The present invention relates to examination probes and, more particularly, to thin-film ultrasonic probes.
An ultrasonic probe is used to examine items such as manufactured parts by transmitting ultrasonic signals to the item and measuring a reflected signal returned by the item to the probe. Conventional probes typically include a transducer having a single crystal that creates the outgoing ultrasonic signals and measures the signals returned to the transducer. To facilitate the transmission of signals between conventional probes and the item being examined, the item is often wetted with water where the probe will be moved. The ultrasonic signals more easily transfer from the transducer to the item by way of the water disposed between the probe and the item. Without such a coupling fluid, some of the signals leaving the transducer would not reach the item, instead being reflected back to the transducer by a gap of air that may exist between the probe and the item. Ultrasonic signals reflect at interfaces where the density of transfer media decreases sufficiently, such as the case between a solid such as metal and a gas such as air, because the signals propagate through the path of least resistance, which may include remaining in the denser media. Such unwanted reflections confuse item examination by causing confusion with reflections from within the item. Further, without a coupling fluid, some of the signals that do make it to the item may not return to the transducer as intended because they are reflected back into the item at the previously mentioned air gap. In one conventional method, a spray bottle is used to repeatedly spray water on the item ahead of the probe as the probe is moved along a surface of the item.

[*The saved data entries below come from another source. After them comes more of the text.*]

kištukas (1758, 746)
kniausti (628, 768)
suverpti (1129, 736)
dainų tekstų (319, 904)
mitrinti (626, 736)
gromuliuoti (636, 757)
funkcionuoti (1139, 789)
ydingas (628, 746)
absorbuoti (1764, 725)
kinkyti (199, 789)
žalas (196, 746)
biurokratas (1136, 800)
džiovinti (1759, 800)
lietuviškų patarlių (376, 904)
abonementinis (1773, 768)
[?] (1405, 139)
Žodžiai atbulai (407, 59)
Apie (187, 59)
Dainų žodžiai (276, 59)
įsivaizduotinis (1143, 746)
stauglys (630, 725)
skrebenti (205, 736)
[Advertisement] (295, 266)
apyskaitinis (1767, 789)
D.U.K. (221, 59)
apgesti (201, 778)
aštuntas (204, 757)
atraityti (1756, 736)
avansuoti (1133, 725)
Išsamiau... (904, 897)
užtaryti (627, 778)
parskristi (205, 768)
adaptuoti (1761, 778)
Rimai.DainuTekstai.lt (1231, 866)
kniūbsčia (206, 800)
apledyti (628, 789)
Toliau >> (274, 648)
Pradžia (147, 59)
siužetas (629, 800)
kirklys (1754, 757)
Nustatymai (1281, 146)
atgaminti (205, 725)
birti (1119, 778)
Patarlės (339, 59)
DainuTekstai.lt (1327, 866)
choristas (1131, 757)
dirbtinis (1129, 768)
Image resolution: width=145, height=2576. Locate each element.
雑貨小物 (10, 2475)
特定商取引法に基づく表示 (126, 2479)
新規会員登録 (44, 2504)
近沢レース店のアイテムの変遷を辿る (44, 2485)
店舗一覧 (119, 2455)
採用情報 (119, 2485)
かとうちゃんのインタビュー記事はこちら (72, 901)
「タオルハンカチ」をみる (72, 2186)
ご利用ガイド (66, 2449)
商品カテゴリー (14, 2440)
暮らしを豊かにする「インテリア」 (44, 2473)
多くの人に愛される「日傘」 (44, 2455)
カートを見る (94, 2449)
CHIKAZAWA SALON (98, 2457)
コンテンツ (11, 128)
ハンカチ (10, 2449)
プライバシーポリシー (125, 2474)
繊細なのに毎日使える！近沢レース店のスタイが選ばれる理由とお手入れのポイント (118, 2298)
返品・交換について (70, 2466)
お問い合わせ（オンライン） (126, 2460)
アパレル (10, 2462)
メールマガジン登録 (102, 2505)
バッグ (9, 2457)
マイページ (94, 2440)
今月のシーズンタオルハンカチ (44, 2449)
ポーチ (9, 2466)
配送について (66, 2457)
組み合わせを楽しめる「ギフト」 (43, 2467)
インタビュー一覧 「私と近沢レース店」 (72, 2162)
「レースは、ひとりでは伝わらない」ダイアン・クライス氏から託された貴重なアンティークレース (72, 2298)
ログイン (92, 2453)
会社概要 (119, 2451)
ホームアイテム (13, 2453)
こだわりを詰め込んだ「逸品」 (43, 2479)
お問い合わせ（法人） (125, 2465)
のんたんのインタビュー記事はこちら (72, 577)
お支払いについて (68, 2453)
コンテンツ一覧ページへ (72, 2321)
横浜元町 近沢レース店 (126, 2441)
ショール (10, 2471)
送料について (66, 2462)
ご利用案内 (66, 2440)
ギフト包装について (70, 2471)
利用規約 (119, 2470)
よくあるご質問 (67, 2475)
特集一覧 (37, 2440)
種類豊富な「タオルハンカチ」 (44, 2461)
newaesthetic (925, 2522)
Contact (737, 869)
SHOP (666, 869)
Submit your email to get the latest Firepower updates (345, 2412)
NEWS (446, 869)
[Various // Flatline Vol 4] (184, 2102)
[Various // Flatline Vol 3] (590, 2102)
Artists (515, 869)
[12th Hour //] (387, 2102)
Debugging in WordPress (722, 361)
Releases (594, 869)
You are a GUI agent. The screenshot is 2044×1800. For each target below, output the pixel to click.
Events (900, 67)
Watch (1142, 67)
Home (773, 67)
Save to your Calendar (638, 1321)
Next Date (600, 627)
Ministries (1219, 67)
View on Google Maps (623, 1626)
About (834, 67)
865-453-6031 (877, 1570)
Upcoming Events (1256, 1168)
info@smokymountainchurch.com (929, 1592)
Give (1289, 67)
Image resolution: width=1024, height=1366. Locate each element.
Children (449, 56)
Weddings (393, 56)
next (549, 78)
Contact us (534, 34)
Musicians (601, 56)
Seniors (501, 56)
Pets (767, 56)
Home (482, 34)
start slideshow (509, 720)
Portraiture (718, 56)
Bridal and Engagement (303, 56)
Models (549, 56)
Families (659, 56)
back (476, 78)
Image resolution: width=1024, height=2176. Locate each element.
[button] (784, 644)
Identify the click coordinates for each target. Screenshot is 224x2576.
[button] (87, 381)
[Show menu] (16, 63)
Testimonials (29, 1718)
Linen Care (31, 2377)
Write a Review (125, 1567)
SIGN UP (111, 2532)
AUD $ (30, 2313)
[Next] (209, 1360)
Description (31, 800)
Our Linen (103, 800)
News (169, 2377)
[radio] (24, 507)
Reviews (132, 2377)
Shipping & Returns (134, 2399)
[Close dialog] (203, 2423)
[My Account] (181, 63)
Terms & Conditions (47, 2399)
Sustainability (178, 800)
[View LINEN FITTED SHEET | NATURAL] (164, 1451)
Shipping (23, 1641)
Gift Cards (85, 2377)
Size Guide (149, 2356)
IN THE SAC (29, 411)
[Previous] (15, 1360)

The conventional method of frequently applying water to the item using external devices such as a spray bottle is tedious and hinders the examination process. For example, because the water must be applied as the probe is moved and the existence of a sufficient and consistent amount of water between the probe and the item cannot be ensured, a substantial amount of water must be applied and the probe must be moved slowly.
When examining items, it is often desired to examine edges of the item. However, when a portion of conventional probes is moved over an edge, any coupling fluid that was disposed beneath the portion of the probe moved beyond the edge falls over the edge leaving no coupling fluid adjacent that portion. When coupling fluid is absent from the over-the-edge portion of the probe, the fluid between the probe and the item adjacent the edge will tend to also flow over the edge. When this happens, the probe is unable to accurately determine characteristics of the item adjacent the edge. For example, the conventional probe cannot distinguish whether a signal reflected back to the transducer from air below the probe indicates the signal was reflected from air beneath the probe beyond an item edge or air caused by a lack of coupling fluid between the probe and the item because the fluid there flowed over the edge.
Further, it is difficult to accurately determine characteristics of item edges using a single crystal transducer. Depending on the positioning of the crystal on the probe, a good amount of the probe could be moved over the edge without the transducer knowing. Also, when the single crystal transducer does register that there is no item below the part, it is difficult to accurately identify the location of the crossed edge. In addition, with a single crystal transducer, the transducer may prematurely determine that the crystal is over an edge when the signal path has actually encountered an area over the item where the coupling fluid already began flowing over the edge as described. A probe and method of using it are needed that improve the coupling of probes to items being examined allowing reliable, expedient, and accurate evaluation of item characteristics including at their edges.